En 1885, sur ordre de Nâssereddin Shâh, il devient membre du khânqâh de Safi-Shâh avec pour objectif de mieux connaître les rituels et se familiariser avec les habitués du cercle. Il deviendra bientôt l’un des membres les plus éminents du groupe et se liera d’amitié avec Safi-Shâh au point que ce dernier, lors de sa mort, lui confiera la gestion de son khânqâh. Un an après le décès de Safi-Shâh, Zahiroddoleh prend ses distances avec les derviches et les traditions du khânqâh et fonde l’Andjoman-e Okhovvat qui, d’après lui, doit avoir pour fonction de remplacer les khânqâhs traditionnels. Cette Andjoman devient une organisation franc-maçonnique fréquentée par de nombreux politiciens, la noblesse qâdjâre, des derviches, des artistes et des lettrés. Le lieu de rassemblement est le khânqâh de Safi-Shâh mais l’essentiel de leurs activités se tient dans la maison de Zahiroddoleh. Cette organisation, tout en tenant des réunions secrètes, participe à des activités caritatives, humanitaires et politiques. Le noyau principal de ce cercle comprend Entezâm-o-Saltaneh, Amin-ol-Molk (Esmâ’il Marzbân), Ebrâhim Hakimi, Hâdj Shamseddin Djalâli, Seyfoddowleh, Nasrollâh Ebâdi, Homâyoun Sayyâh, Mohsen Gharib, Fathollâh Safâ’i (Safâ-ol-Molk) et Ali-khân Zahiroddoleh.
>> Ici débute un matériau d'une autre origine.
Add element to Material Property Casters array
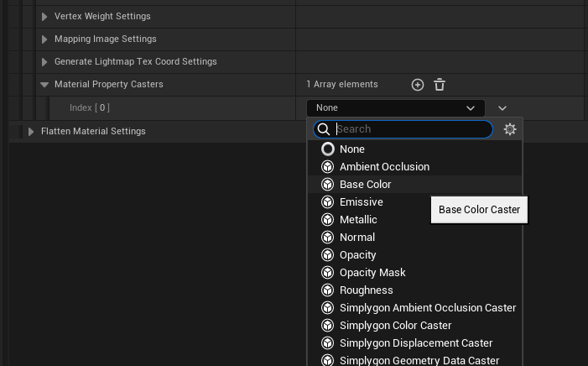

On y compte au total cent-dix membres, ce qui donne en abjad (une sorte d’alphabet consonantique) le nom de l’Imâm Ali, le premier des Imâms chiites. L’emblème de ce cercle est également constitué d’un mélange de symboles soufis et maçonniques. Le cercle publie une revue nommée Madjmou’eh-ye Akhlâgh (Recueil de morale) où sont présentés les manifestes et autres textes importants relatifs à l’organisation. La plupart des membres de ce cercle font également partie d’autres loges officiellement maçonniques. Chaque membre se doit alors de garder ces réunions secrètes afin de les protéger. C’est dans ce même cercle que l’idée de fonder un orchestre national naît. Le père d’Abol-Hassan Sabâ, lui-même musicien, est à l’origine de cette initiative. D’autres musiciens de renom fréquentent ce cercle : Abol-Hassan Sabâ bien entendu, le poète Rahi Moayyeri et son père, Gholâm-Hossein Darvish, Hassan Yâhaghi, Habib Samâ’i, Darioush Rafi’i, Moshir Homâyoun et Hossein Tehrâni.

Réunion des membres de l’Andjoman-e Okhovvat

Après la mort de Zahiroddoleh, Vafâ-Ali Shâh (Hâdi Molavi Guilâni), son disciple, prend le contrôle de l’organisation, gérant toutes ses activités jusqu’à sa mort 25 ans plus tard. Après lui, Darvish Rezâ prend le relais et organise presque toutes les réunions du groupe dans le cimetière Zahiroddoleh. Il lègue tout à son fils et à son épouse en 1987. A compter de cette date, le khânqâh perd peu à peu sa crédibilité et poursuit ses activités sous d’autres titres.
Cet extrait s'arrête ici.